## Extracted text
Seasoning - Posted by Rob

Posted by jasonrei on September 15, 2004 at 12:05:07:

Well, right now I have an agent selling all my houses. When the agent finds a buyer, they get them qualified thru a local lender that only has a 3 month seasoning requirement.

When I sold houses FSBO or with the help of buyer’s agents, I told them up front that I’d only owned the house X months, and that many lenders wouldn’t do that kind of deal. Many submitted offers anyway, I’d call the underwriter, and sure enough the deal would be no-go. I’d do this before accepting any offer. That’s one of the reasons I stopped listing my houses on MLS. 65-85% of the prospective buyers had lenders with stiff seasoning requirements, and it wasn’t worth following up with 5-6 underwriters per house. I have too many houses on the market to be doing that kind of work.

I really don’t even work with buyers directly anymore. It just takes too much of my time, unless they have CASH which, surprisingly, many do! Anyway, I do have a couple of loan officers that I would direct prospects to. If my real estate agent were to kick the bucket tomorrow, I have to have a Plan B, right?

Seasoning - Posted by Rob

Posted by Rob on September 15, 2004 at 08:21:52:

Are there any laws that dictate how long you need to own a property youa re rehabbing before selling it? What are the seasoning issues surrounding financing if I buy a property, rehab and sell it within a few months? Will buyers have trouble getting traditional financing?

## Problem A
Answer these questions about the forum thread on seasoning:
(i) What seasoning requirement does the agent's local lender have?
(ii) What share of prospective buyers from MLS listings had lenders with stiff seasoning requirements?
(iii) On what date and at what time did Rob post his question?
## Problem B
In the forum thread on seasoning, rewrite the stretch from "Posted by jasonrei" through "kind of work.", swapping "FSBO" for "by owner".
## Problem C
Carry on the forum thread on seasoning from the point where it stops.

## Source data
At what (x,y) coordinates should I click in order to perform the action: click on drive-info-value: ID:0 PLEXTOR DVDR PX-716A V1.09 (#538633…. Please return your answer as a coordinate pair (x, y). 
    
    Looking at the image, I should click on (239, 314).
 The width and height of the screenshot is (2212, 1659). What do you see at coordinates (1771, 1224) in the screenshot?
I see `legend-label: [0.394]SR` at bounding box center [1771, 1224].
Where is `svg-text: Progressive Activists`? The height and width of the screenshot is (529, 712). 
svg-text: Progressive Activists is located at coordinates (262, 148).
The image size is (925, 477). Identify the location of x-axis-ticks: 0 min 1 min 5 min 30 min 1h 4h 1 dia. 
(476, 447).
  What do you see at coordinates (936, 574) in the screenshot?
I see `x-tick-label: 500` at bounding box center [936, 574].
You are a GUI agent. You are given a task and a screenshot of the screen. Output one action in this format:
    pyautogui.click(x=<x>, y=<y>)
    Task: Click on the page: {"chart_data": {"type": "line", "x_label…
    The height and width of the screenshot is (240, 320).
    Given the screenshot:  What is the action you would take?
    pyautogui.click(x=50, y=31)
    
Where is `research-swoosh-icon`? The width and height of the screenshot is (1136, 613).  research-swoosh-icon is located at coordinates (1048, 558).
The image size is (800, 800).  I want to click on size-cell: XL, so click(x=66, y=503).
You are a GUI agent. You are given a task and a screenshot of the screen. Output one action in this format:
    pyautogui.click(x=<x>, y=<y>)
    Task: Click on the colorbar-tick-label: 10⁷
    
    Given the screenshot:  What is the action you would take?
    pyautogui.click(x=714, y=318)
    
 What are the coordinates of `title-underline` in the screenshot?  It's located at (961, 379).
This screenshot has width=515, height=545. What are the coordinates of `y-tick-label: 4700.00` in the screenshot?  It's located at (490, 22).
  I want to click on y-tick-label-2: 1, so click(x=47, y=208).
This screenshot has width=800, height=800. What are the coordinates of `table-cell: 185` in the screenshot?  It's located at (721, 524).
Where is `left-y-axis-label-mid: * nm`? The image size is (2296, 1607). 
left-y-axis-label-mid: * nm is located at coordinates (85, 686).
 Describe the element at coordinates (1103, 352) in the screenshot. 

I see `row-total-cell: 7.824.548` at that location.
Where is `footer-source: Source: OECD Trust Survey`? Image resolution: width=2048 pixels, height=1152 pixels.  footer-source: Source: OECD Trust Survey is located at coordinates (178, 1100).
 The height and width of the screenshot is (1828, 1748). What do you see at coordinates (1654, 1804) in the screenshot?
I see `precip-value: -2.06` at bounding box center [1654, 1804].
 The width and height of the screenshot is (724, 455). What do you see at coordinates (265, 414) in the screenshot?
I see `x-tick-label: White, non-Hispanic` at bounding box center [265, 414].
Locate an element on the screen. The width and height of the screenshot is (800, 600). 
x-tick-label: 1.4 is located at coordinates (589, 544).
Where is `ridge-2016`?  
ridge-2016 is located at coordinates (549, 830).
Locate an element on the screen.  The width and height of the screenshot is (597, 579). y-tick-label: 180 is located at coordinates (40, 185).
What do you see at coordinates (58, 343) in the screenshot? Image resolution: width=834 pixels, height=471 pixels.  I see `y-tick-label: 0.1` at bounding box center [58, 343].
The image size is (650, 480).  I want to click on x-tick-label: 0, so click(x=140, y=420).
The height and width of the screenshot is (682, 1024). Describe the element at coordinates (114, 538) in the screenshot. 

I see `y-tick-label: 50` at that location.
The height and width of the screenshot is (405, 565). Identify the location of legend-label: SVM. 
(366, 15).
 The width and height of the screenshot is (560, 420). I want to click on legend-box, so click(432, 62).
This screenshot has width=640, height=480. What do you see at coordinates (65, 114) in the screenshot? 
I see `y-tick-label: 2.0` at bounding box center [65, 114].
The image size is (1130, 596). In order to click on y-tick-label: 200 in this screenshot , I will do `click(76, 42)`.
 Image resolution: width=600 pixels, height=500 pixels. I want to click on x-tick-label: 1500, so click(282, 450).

## Exercise output A
(i) 3 months
(ii) 65-85%
(iii) September 15, 2004, at 08:21:52

## Exercise output B
Posted by jasonrei on September 15, 2004 at 12:05:07:

Well, right now I have an agent selling all my houses. When the agent finds a buyer, they get them qualified thru a local lender that only has a 3 month seasoning requirement.

When I sold houses by owner or with the help of buyer’s agents, I told them up front that I’d only owned the house X months, and that many lenders wouldn’t do that kind of deal. Many submitted offers anyway, I’d call the underwriter, and sure enough the deal would be no-go. I’d do this before accepting any offer. That’s one of the reasons I stopped listing my houses on MLS. 65-85% of the prospective buyers had lenders with stiff seasoning requirements, and it wasn’t worth following up with 5-6 underwriters per house. I have too many houses on the market to be doing that kind of work.

## Exercise output C
I am doing business in Maryland…Baltimore City or Baltimore Couty.


Re: Seasoning - Posted by investor

Posted by investor on September 16, 2004 at 18:11:31:

Seasoning really isn’t as huge a problem as it’s made out to be, especially when you choose to seller finance your buyers. When you do this, you become the bank and effectively create your own criteria.
The trick is to properly structure the note on the front end, so that you can sell it at closing for top dollar and cash out.

I work with investors that can not only help you structure these deals properly, but they also buy then from you at closing. Your buyer gets the property, you get to cash out and walk away.

Email me your situation and I’ll get back with you as soon as possible with more info.


Re: Seasoning - Posted by LeasePurchase

Posted by LeasePurchase on September 15, 2004 at 12:09:58:

Seasoning is a Lender issue. Some lenders have programs for Non-Owner Occupied Loans or Investor Loans that do not requires seasoning. Of course there are usually higher requirements, fees and interest charges for those types of programs.

I’ll bet that other investors in your area know which lenders will do that. If you attend a local REI Club you may find some of those Investors or a Local Lender trolling for business.

Re: Seasoning - Posted by jasonrei

Posted by jasonrei on September 15, 2004 at 11:19:16:

  1. No laws.
  2. Primary issue is a lot of lenders won’t fund those kinds of deals.
  3. Most buyers will have trouble.

I sell nearly all of my houses within 12 months of buying. I sell most within 6 months. I deal with lenders that play ball. I’m in Texas.

Re: Seasoning - Posted by J.A.

Posted by J.A. on September 15, 2004 at 09:20:28:

it’s a lender issue, not a legal issue. each lender has their own seasoning policies.

Show where owner-finance makes sense - Posted by jasonrei

Posted by jasonrei on September 17, 2004 at 01:13:00:

looseintern, you post this a lot. I have considered doing what you suggest, but I have NEVER seen where it is preferable to selling the traditional route.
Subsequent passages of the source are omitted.